Thursday, 23 August 2012

Borroloola and the Rodeo




No photos of Borroloola itself. It isn't a pretty town like Robinson River and it isn't a dry town either- these 2 facts are probably not disconnected, though it's also situated in very flat country- and by the time we got there the morning light was gone and I was feeling hot and lost and grumpy. In that mood, it felt mean spirited to photograph bleakness, and, more to the point perhaps, the place was full of white tourists and I felt like one of them with a camera in my hand. 

The art gallery, Waralungku Arts, was shut on weekends (it has a great website though - www.waralungku.com), and even the town tip was bleak -burned black and smouldering. However, we did find a perfectly good and unburned office chair, with hydraulics working, and a few lengths of copper piping  and fencing wire to add to my collection of Things That Will Surely Come In Handy One Day.  I have been missing my Sydney collection but it hasn't taken long to start another. And a few 5 gallon drums which of course come in handy every day. To make manure tea in, for example, in case you are wondering. (Not tea for me but for the garden.)  

From babies to old people, there are no excretory euphemisms in Robinson River, despite the heroic efforts of the school teachers. One teacher, wanting the requests to change from "Miss, I need a piss/shit" to " I need to go to the toilet", found that her class came up with "Miss I am full for toilet", while holding the belly! (This is the problem with euphemisms- too vague).  When I first arrived, I used the word 'poo' to a group of littlies who wanted to know what I was doing with my bucket and shovel- I told them I was collecting horse poo, as I didn't think they would know the word 'manure'- and they enthusiastically joined in the activity, as the kids here do, each with their own bucket. 
The littlest asked his brother "Wo dat?"                                          
His brother replied "Shit". 
"Wo'fo?" (what for? what's this all about ?) 
 Shrug.   (Translation:- "this new woman is collecting buckets of horse shit and for some reason dog shit won't do even though there's plenty of it. Don't ask".)

Back to the rodeo. Eventually we got there, and it was really fun. The photos tell all- a tiny fraction of all- but after a few hours of sitting in the sun breathing the dust, I'd had enough, so we missed seeing most of the Robinson River mob ride horses and bulls and wrestle calves to the ground. They didn't make the finals, but the Doomadgee rodeo is on next weekend and a lot are going to that too. Doomadgee is in Qld- we are just near the border, but Campbell Newman feels a long way away, thank heavens. 

I was so enthused at my own enthusiasm I bought a blue check Wrangler shirt- well, a cheap knock off, with pink diamantes on the collar and threaded through with gold thread- and was complimented several times when I wore it down the street in RR. I couldn't quite carry the cowboy hat thing off- like the little fellow in the picture below- but I kind of regret not getting the boots as well.








The next three snaps are a series (and I have to attribute all the following photos to Alex, one of the school teachers here. He took them in the late afternoon after we had left)









The next 3 are also a series




And before we left Borroloola we went to the local store and found... CUCUMBERS and reasonably tasty tomatoes (yay!!). You folk with a smorgasbord of choice of what to eat and where and how, may not be able to appreciate the culinary doors that open with a few fresh cucumbers, a couple of reasonably tasty tomatoes, a cup of runny home made yoghurt and some mint of course. I might have sounded a bit deprived foodwise in the first blog but I have come to enjoy the simplicity of it all. So little choice, so much gratitude.

### PROMPT A
Rewrite the listing with "Screen dimensions" replaced by "Display size" everywhere and nothing else changed.
The text and the listing are unrelated to each other.

### RECORDS TO PROCESS

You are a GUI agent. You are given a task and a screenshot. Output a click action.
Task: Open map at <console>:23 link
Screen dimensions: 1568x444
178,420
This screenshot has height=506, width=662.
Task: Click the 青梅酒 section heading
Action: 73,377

### PROMPT B
List every item that the post on Borroloola and the rodeo says was found at the town tip.

### WRITTEN ANSWER A
You are a GUI agent. You are given a task and a screenshot. Output a click action.
Task: Open map at <console>:23 link
Display size: 1568x444
178,420
This screenshot has height=506, width=662.
Task: Click the 青梅酒 section heading
Action: 73,377

### WRITTEN ANSWER B
- An unburned office chair with working hydraulics
- A few lengths of copper piping
- Fencing wire
- A few 5 gallon drums